Please review the proposed settlement terms carefully and let me know if you would like us to move forward with these terms for settlement. …


They’re going to do WHAT?

Continue to tell me to do crossword puzzles?   WTFF!!! [blood pressure alert]

I responded with the suggestion to simply try it for 3 months to see how that will work.   As of  7/29/22, I have NOT received a response.

If I wasn’t so busy with the litigation I would have contacted all their board members.

Just like the Kingman hospital and Southwest, North Country is a NON PROFIT! 

How can all these non-profits be so evil?

Is someone skimming funds?

It makes NO sense that a non-profit would deliberately refuse patient treatment, causing disease, pain, and DEATH.  Yet, that’s what North Country does all the time.  Neighbors who definitely experience cognitive decline are told that they are FINE!

In many of my nonprofit investigations I found that some relative or friend got lucrative contracts for IT, janitorial, or whatever services.   Cleverly hidden as legitimate expenses.   Debt consolidation, animal shelters, you name it.  I found so much FRAUD.

I’ll have many questions for the board members who are ultimately responsible for the KRMC, Southwest, and North Country misconduct.

So far I’ve only seen attorney arguments claiming that it is the “standard of care” to NOT listen to patients, to NOT read health records provided by patients, to NOT diagnose, and to NOT provide treatment.

How DO the board members feel about that? Do they have the slightest clue what’s going on?

I’m desperate for a continuous glucose monitor so I can see how different foods impact my blood sugar.

I would PAY for it if I could get one without a prescription and thought I finally found a source, but then they sold them in every state but Arizona.  I’m just so lucky.

I ordered the gadget and test strips that require me to draw blood and while I have no problem with others sticking giant needles into me, I have yet to work myself up to doing it myself.  And I just don’t see how I could do this literally every 15 minutes and keep accurate records.

When I first realized last week that my days are numbered, I thought it didn’t matter anymore.
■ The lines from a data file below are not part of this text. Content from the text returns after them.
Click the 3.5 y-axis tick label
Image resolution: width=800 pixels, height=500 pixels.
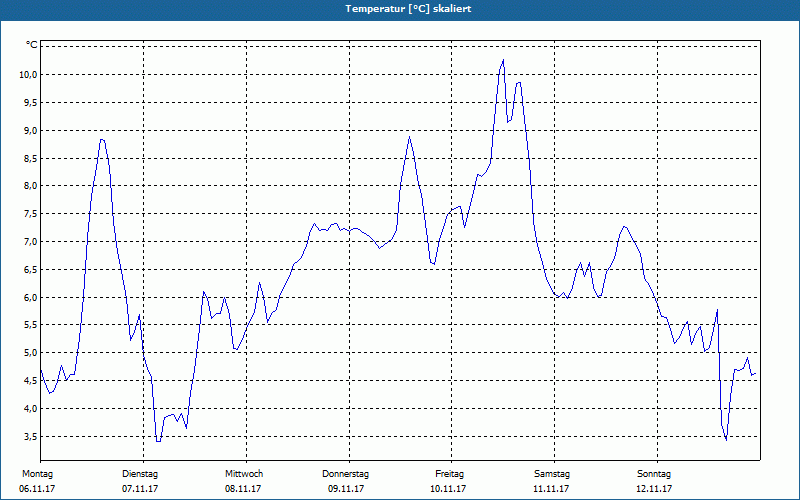[x=29, y=437]
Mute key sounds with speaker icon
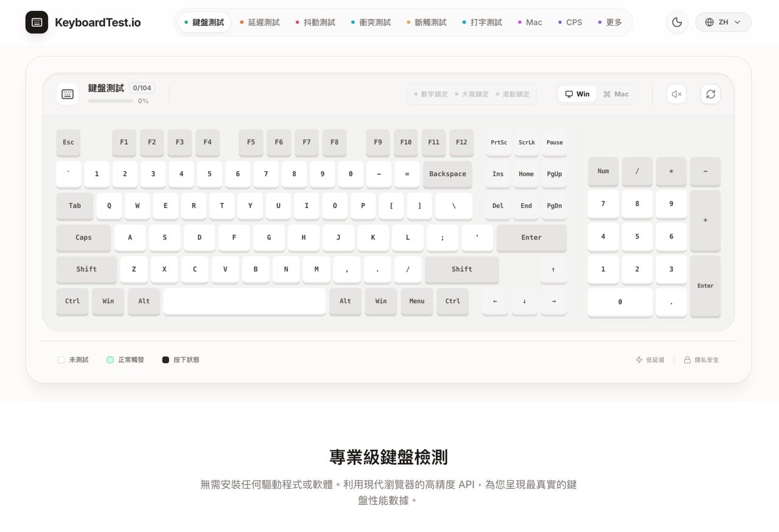Screen dimensions: 779x532 [676, 94]
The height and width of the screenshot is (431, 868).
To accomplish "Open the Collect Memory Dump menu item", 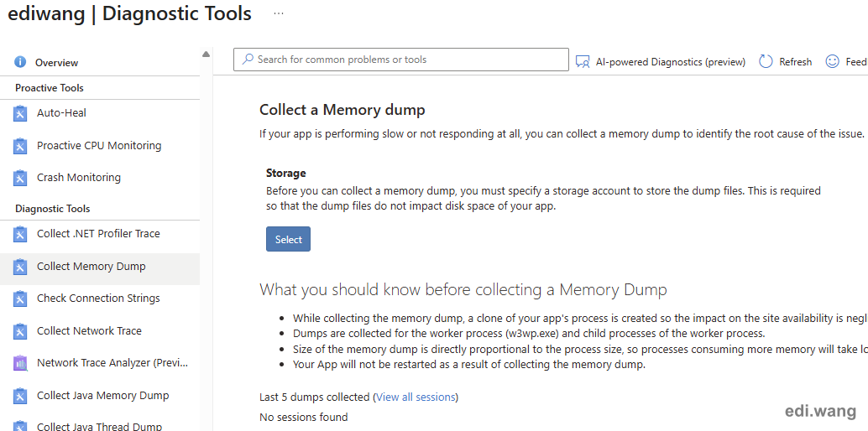I will coord(92,267).
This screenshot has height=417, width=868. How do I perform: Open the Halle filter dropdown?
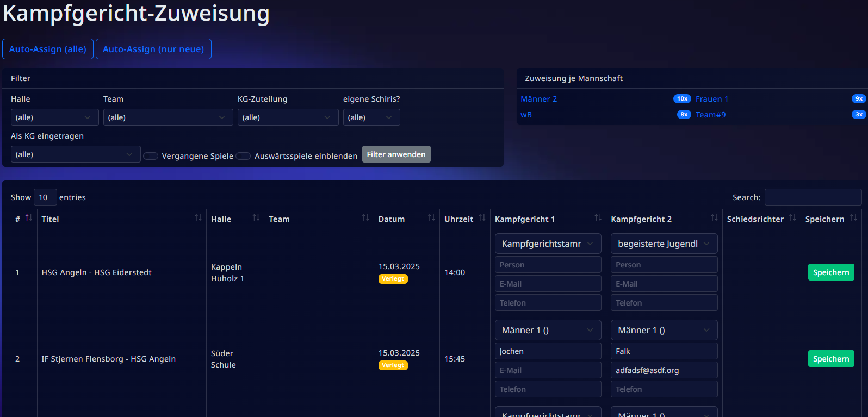(x=54, y=117)
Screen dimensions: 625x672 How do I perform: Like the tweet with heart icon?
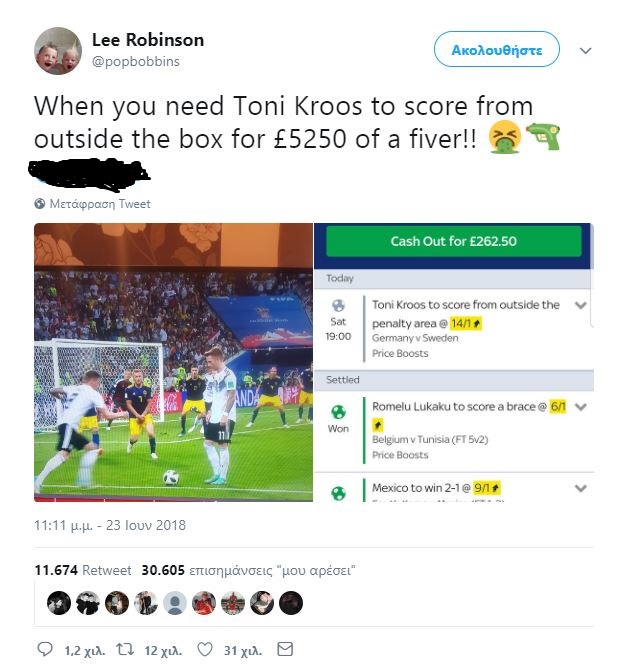[x=205, y=649]
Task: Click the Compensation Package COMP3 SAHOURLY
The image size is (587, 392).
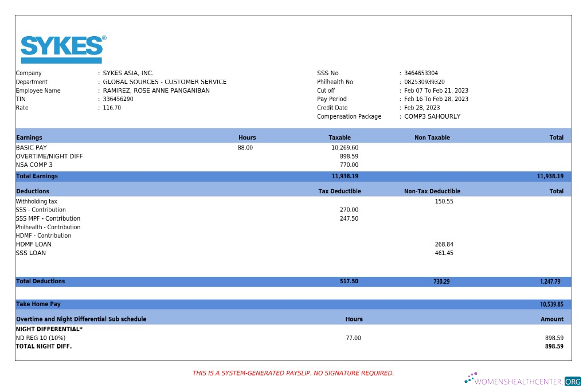Action: click(433, 116)
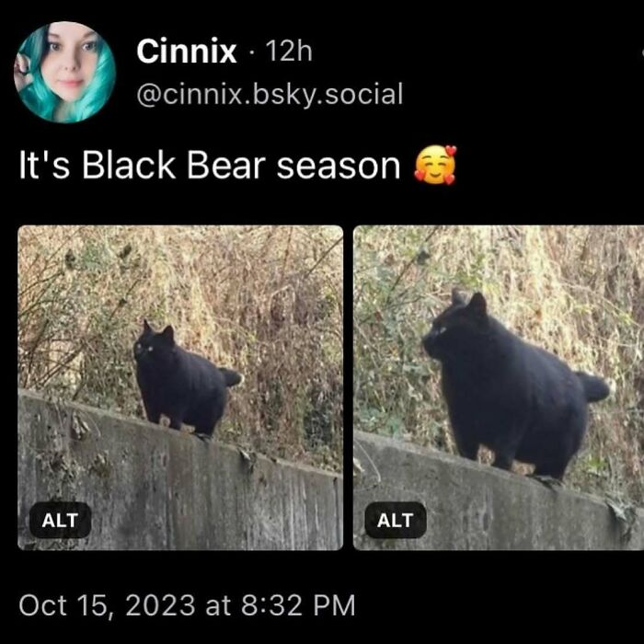Click the 12h relative timestamp
Image resolution: width=644 pixels, height=644 pixels.
pos(289,52)
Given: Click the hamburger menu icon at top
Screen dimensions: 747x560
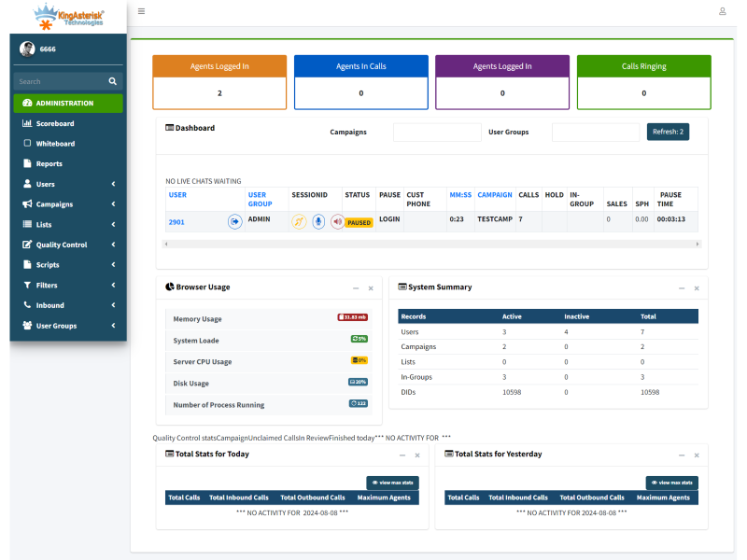Looking at the screenshot, I should [141, 11].
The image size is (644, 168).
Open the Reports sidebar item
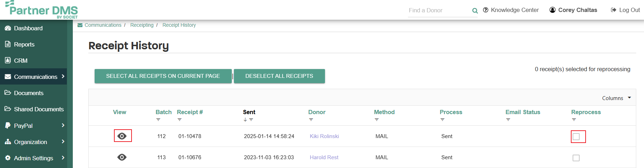click(x=33, y=44)
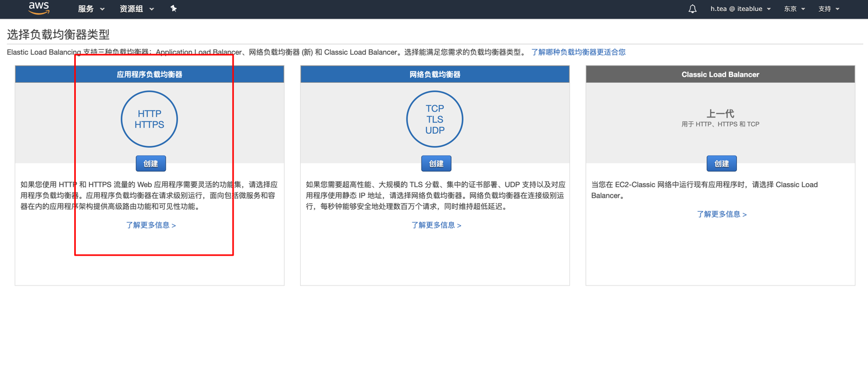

I spent a lot of time reading up on what people do when they are terminal and I thought maybe I don’t need to waste more of my limited cash on supplements and medical care.

But then I realized that I will have to make many very difficult end-of-life decisions, requiring the best brain I can possibly have.

So I didn’t have that margarita and until my house is sold and I know how I’ll continue to live until I’m out of money I’ll try to do what I can to optimize my health.

And of course, it’s not just about me, it’s about everybody who is killed by their medical professionals’ incompetence, negligence, malice …

There should be literally many MILLIONS of lawsuits!

I’ve met several other patients and caregivers who all have the exact same problems with their doctors being imbeciles and essentially telling them to go die, LYING about dementia treatment not being available.

I’ve been thinking about my will and it’s rather complicated because I have no family in the US or any close friends.

If I live to commit suicide when I run out of money I don’t have to worry about my estate because almost everything of value will have been liquidated.

Can I will what little is left to some person or organization who can then sue my “healthcare” providers for refusing to provide treatment and essentially forcing me to kill myself?

Since I had planned on living in my home until I die, my estate could have sold the property after I died in 15 or 20 years if all went as planned.  My property would be a lot more valuable if I didn’t have to constantly pay and fight for healthcare instead of maintaining and finally finishing my home.  I so enjoy building, creating, planting, and beautifying.   And all I do anymore is stress and bitch and moan and think about when and how I’m going to die and whether I’ll survive the Defendants and their attorneys’ assaults long enough to be able to sell the house next spring.

So much to research.

So many decisions to make.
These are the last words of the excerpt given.